First we realized that election polling is archaic. Then we realized that mass polling in general, such as in a college campus, is also weak and inconsistent. Finally, we decided to build a product to make polling smooth, non-intrusive, and potentially significantly more accurate and insightful.
What it does
Users can join polling channels by scanning QR codes. For example, Wash U students can scan the Wash U QR code to gain entry into the Wash U polling channel. When a question is posed to the community, all recipients within the respective channel will get the question via SMS. If inclined to do so, the citizens can reply not only with their answers, but also with their explanations and opinions. Our backend parses through all the text messages, and returns a succinct summary of the citizens' average general attitude towards the topic, in addition to popular keywords and phrases. For example, if the question "Should we bring back Motz Sticks?" was asked to Wash U's channel, the summary of all the responses would read something like "The attitude towards Motz Sticks is ecstatic." Not only does our product provide the most convenient way of polling citizens at any scale, but it also provides extremely powerful data analysis that converts the results in succinct summaries.
How we built it
iOS, Twilio, IBM Alchemy
Challenges I ran into
Hooking up all the multiple backend modules was a pain.

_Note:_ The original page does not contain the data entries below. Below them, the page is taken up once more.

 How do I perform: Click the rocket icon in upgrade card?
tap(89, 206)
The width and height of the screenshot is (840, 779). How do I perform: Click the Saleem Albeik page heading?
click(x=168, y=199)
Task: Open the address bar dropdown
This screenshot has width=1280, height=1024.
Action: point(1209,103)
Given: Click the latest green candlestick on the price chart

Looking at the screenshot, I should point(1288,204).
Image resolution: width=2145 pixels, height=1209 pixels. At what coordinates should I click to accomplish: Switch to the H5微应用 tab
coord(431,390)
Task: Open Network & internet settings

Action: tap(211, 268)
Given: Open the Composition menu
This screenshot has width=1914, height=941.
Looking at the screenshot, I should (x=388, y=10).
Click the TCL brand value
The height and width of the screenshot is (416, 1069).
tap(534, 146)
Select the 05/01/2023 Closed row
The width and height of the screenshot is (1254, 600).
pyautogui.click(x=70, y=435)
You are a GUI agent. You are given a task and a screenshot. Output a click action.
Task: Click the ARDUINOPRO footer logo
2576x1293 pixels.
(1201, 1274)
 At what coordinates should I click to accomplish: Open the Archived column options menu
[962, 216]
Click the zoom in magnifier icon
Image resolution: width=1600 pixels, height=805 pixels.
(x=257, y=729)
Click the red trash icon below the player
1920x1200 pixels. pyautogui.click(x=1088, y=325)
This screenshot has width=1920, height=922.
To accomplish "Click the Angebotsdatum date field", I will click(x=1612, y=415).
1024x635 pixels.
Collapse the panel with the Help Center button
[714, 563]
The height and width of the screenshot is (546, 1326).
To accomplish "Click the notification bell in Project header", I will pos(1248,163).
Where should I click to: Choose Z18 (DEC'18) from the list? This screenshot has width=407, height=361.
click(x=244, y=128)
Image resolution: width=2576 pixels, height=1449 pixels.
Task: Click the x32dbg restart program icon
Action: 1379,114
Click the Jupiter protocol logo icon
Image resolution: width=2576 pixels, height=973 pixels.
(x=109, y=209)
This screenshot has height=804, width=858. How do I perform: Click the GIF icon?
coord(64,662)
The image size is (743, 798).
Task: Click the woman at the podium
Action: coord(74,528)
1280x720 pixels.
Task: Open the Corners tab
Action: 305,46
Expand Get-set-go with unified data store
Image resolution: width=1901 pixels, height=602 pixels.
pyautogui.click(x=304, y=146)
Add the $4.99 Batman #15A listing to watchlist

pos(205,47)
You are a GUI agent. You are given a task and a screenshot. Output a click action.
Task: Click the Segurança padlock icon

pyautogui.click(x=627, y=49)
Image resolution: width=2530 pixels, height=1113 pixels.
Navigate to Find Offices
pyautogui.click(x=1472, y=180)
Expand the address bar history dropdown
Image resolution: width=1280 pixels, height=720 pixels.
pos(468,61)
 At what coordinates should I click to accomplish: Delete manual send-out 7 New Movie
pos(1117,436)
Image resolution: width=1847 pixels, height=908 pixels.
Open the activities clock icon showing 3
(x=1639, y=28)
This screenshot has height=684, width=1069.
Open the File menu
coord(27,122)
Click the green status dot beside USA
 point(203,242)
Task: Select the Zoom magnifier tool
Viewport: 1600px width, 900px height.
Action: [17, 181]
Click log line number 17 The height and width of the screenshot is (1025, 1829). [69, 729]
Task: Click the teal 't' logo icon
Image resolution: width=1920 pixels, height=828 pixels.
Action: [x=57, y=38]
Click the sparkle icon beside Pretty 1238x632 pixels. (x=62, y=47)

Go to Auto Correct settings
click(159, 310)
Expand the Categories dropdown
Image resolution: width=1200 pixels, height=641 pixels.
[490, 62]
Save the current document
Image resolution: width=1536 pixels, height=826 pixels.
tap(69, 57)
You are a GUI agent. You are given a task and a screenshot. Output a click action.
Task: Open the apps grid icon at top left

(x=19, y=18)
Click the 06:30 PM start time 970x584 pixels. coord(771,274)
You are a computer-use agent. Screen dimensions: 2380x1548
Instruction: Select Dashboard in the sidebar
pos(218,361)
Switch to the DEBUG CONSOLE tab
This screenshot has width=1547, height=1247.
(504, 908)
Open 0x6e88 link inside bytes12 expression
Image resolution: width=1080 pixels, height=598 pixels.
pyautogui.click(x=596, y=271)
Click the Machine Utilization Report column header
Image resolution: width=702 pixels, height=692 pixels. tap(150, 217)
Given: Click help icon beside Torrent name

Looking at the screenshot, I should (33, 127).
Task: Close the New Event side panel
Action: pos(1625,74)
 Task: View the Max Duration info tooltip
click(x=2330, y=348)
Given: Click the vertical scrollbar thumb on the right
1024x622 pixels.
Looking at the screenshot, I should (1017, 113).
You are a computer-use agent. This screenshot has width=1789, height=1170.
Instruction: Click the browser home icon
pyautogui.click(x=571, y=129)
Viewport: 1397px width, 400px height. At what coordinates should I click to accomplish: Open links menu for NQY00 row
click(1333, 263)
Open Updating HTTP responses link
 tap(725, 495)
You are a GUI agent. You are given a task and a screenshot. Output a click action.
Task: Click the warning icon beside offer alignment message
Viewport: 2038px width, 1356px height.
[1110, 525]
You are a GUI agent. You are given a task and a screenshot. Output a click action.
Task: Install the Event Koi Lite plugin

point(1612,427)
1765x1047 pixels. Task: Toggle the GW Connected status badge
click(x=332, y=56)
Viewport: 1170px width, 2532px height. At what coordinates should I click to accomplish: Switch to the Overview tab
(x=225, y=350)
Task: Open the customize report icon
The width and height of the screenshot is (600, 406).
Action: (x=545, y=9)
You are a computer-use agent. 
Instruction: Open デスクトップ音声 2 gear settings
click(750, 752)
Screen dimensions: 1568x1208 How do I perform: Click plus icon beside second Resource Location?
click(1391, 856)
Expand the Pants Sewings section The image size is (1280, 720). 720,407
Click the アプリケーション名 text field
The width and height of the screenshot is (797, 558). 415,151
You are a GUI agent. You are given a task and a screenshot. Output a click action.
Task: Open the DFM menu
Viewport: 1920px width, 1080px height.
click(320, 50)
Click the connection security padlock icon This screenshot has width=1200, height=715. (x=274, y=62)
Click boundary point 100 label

Documentation and online support for Alchemy was not the strongest. The backend of the project is huge, so naturally it was the sources of most of our challenges.
Accomplishments that we're proud of
Getting data analysis to work and summary creation to work. Also the "joining communities via QR code" was pretty cool.
What we learned
Backend is hard. Twilio is hard.
What's next for Poll.io
Test out Poll.io in a residential college to help us find what events and activities people want.